Pour Nicolas Schmit, il s’agit d’un investissement dans l’emploi pour éviter un financement du chômage. (Photo: Mike Zenari / archives)

Pour Nicolas Schmit, il s’agit d’un investissement dans l’emploi pour éviter un financement du chômage. (Photo: Mike Zenari / archives)

La réussite de la digitalisation d’une économie n’est pas qu’une question de technologies. C’est aussi une affaire de personnes. Face à l’impact que promet d’avoir l’intelligence artificielle sur les emplois dans les années à venir – 32% ont une probabilité d’être automatisés de 50% à 70%, selon l’OCDE –, le gouvernement a donc décidé de voir grand.

Mercredi, le ministre du Travail, Nicolas Schmit, a lancé le programme Digital Skills Bridge, qu’il avait brièvement présenté à la presse au mois d’octobre. Bien plus qu’un simple outil de financement, celui-ci propose un nouveau paradigme autour la formation professionnelle.

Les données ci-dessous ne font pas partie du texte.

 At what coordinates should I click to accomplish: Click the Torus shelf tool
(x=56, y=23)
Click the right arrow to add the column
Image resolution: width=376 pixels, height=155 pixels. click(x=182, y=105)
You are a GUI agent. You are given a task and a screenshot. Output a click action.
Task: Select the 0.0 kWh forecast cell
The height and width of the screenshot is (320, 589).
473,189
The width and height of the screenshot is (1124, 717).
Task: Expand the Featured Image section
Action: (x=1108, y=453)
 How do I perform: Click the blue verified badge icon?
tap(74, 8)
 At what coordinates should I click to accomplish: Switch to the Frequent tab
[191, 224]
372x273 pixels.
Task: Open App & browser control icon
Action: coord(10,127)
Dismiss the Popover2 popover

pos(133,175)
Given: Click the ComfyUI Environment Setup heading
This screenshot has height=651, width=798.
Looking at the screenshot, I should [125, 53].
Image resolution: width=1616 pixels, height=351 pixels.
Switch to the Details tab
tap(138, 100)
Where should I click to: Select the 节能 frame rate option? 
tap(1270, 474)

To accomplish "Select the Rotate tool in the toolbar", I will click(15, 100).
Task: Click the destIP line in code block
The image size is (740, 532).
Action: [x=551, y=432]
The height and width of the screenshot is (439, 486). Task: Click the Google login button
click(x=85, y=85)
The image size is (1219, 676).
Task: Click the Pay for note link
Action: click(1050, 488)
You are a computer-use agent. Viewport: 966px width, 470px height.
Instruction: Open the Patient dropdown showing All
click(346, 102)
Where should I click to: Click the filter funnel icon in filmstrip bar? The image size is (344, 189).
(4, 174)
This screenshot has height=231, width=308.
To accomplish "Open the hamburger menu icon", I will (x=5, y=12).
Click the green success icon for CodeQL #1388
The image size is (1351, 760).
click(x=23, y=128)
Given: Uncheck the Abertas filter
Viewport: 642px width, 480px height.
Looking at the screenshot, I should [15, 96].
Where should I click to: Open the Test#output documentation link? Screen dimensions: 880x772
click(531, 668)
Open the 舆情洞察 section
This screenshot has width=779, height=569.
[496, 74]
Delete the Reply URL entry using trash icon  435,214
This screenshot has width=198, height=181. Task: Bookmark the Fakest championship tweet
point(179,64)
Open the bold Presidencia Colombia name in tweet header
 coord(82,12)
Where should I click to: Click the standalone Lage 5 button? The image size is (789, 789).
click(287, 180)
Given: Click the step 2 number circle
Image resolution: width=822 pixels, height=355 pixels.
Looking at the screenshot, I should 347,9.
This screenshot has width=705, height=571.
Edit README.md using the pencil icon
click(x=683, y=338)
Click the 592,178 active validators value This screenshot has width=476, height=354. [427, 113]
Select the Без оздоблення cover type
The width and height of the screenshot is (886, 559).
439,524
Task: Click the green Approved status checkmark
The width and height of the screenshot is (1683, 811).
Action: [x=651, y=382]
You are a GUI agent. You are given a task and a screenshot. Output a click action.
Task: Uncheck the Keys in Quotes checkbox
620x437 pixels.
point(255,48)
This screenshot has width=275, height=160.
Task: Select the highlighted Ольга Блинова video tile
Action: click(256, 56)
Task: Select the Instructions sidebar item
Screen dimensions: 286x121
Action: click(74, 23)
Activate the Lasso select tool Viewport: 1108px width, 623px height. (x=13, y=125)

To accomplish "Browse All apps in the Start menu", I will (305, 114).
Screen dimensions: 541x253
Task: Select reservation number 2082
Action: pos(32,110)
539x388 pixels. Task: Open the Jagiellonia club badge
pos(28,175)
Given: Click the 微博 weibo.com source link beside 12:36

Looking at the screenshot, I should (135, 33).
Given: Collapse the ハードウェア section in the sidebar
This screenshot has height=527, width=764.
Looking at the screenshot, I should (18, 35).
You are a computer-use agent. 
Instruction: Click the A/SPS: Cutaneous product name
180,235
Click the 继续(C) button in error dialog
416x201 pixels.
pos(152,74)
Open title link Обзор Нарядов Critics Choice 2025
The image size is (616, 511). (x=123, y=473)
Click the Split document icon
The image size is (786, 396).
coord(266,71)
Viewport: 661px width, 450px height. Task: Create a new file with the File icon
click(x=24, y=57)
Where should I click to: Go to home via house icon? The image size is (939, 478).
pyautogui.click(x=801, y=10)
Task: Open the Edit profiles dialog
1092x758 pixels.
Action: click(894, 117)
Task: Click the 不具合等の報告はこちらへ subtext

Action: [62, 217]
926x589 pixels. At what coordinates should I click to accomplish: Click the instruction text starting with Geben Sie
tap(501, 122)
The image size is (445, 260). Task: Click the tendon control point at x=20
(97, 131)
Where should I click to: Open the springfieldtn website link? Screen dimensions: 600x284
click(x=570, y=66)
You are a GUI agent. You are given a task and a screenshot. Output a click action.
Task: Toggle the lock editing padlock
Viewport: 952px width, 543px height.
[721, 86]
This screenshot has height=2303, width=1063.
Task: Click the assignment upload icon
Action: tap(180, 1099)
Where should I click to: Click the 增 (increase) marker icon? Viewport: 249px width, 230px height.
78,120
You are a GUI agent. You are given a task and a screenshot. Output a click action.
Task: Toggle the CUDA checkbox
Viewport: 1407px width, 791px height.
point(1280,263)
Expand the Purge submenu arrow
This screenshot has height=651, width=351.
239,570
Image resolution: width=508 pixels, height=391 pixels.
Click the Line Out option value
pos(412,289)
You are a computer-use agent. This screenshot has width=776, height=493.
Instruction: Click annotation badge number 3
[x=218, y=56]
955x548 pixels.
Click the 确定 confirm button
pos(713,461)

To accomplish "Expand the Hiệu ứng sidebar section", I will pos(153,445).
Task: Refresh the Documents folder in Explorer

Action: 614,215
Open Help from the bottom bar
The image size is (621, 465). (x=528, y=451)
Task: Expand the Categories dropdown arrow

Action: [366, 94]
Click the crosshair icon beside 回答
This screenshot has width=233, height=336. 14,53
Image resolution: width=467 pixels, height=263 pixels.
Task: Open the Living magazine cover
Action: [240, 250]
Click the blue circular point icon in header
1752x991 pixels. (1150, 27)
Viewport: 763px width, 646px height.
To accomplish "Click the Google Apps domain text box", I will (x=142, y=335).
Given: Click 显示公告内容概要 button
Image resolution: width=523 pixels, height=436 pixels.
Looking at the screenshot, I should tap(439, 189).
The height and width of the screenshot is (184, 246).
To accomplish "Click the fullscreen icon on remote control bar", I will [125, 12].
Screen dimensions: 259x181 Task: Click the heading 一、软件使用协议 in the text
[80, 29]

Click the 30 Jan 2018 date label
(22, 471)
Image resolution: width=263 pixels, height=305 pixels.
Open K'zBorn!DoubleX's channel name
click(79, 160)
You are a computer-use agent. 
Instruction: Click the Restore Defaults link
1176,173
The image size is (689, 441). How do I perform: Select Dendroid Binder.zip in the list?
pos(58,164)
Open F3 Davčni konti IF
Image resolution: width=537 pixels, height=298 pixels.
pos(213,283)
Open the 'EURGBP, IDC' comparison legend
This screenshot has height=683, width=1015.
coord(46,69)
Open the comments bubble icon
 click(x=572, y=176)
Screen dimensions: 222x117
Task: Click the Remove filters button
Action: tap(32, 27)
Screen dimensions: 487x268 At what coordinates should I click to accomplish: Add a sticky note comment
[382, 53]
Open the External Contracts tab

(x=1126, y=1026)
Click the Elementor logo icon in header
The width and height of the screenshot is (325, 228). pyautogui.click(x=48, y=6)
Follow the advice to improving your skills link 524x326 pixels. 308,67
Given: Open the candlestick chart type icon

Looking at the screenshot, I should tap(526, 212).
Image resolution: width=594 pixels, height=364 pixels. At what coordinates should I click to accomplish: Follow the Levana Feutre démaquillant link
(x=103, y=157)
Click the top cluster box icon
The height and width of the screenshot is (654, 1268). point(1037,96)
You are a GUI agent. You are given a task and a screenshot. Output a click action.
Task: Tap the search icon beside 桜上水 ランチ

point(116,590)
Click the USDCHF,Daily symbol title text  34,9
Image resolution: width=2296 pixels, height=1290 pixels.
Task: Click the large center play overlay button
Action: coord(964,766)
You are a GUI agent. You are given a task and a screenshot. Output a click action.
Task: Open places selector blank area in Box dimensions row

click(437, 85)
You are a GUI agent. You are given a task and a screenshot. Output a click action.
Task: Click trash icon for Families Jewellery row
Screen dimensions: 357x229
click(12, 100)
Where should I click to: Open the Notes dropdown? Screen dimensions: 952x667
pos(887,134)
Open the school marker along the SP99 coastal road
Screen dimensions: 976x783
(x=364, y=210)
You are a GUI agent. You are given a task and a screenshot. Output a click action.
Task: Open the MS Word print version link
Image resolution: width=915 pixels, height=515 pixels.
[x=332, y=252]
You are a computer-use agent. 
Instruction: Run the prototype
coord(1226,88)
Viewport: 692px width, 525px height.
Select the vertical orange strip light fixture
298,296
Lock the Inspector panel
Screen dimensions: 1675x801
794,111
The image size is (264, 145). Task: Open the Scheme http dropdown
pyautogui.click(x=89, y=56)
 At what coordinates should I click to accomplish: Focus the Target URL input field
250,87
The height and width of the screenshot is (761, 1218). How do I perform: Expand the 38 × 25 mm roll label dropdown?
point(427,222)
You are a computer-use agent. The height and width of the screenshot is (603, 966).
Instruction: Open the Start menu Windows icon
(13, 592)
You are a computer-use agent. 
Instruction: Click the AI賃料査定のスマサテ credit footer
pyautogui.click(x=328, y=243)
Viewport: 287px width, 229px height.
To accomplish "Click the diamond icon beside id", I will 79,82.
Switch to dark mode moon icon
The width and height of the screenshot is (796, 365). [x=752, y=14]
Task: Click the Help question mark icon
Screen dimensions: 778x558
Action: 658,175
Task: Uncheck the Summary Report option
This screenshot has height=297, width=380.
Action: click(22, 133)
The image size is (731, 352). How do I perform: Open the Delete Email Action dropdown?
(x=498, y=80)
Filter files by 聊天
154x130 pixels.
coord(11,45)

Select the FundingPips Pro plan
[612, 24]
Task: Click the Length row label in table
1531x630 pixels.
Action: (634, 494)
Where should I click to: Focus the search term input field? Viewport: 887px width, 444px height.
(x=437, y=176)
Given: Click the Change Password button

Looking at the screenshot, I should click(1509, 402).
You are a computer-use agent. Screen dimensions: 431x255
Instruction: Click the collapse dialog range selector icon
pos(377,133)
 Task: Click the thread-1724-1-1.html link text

Ce programme s’adresse à toutes les entreprises.

Nicolas Schmit, ministre du Travail

Il s’agit en effet de faire converger trois acteurs – les entreprises, les salariés et l’État – vers le même objectif: développer un marché du travail plus qualitatif et faciliter la mobilité des travailleurs.

«Ce programme s’adresse à toutes les entreprises, indifféremment de leur taille et de leur secteur», a expliqué Nicolas Schmit. «Nous sommes entrés dans une phase d’accélération du processus de digitalisation, et il est primordial d’anticiper les besoins en compétences.»

Formations et salaires pris en charge

Chaque entreprise souhaitant participer à ce programme devra procéder en interne à une cartographie des compétences disponibles et définir, en collaboration avec ses employés, les formations nécessaires. La mobilité interne, comme externe, devra être évoquée.

Un dossier devra ensuite être envoyé au gouvernement, qui aura la responsabilité de le valider. Des critères d’éligibilité bien précis ont été définis, comme l’«introduction d’un changement technologique important», l’«accord de la délégation du personnel», ou encore l’«engagement de l’entreprise au Luxembourg sur le long terme».

Nous n’allons pas demander aux gens de se requalifier contre leur gré.

Nicolas Schmit, ministre du Travail

En cas d’acceptation, l’État financera à hauteur de 35% les formations visant à une mobilité interne, de 50% celles destinées à une mobilité externe dans le même secteur, et de 80% celles concernant une mobilité externe vers un nouveau secteur. En parallèle, 90% du salaire de la personne à former seront pris en charge durant la période de requalification.

«L’État ne cherche pas à déresponsabiliser les entreprises, mais à les encourager à investir davantage dans leurs employés», expliquait Nicolas Schmit dans une interview accordée à Paperjam.lu, en janvier. «Nous n’allons pas demander aux gens de se requalifier contre leur gré. Il est donc important de les mobiliser et de créer dans chaque entreprise une culture de la formation, notamment dédiée au numérique.»

Digital Skills Bridge vise également à pousser les entreprises à réfléchir sur leur stratégie digitale, en s’ajoutant aux nombreux programmes de formation déjà proposés par la Chambre de commerce, la Chambre des métiers, ou encore le ministère de l’Économie.

Une vingtaine d’entreprises pour un projet pilote

«Il s’agit d’un programme unique en Europe par son ampleur, qui permet d’anticiper les besoins en compétences des entreprises, alors que ceux-ci sont généralement relégués au second plan, derrière l’aspect technologique des projets de digitalisation», a confié un des spécialistes impliqués.

Par son caractère singulier, justement, Digital Skills Bridge sera d’abord testé lors d’un projet pilote. Les entreprises souhaitant y participer devront soumettre leur candidature d’ici au 25 mai pour une mise en place dès l’automne. Entre 15 et 20 dossiers pour environ un millier de personnes à former sont attendus, alors que le coût de cette première phase est estimé par le ministère à plus ou moins 12 millions d’euros.

«Nous allons devoir apprendre, car nous n’avons aucune expérience», a justifié Nicolas Schmit. «Si cela s’avère concluant, nous lancerons une seconde phase au printemps.» Une réunion d’information sera organisée pour les entreprises intéressées d’ici la fin du mois à l’Abbaye de Neumünster.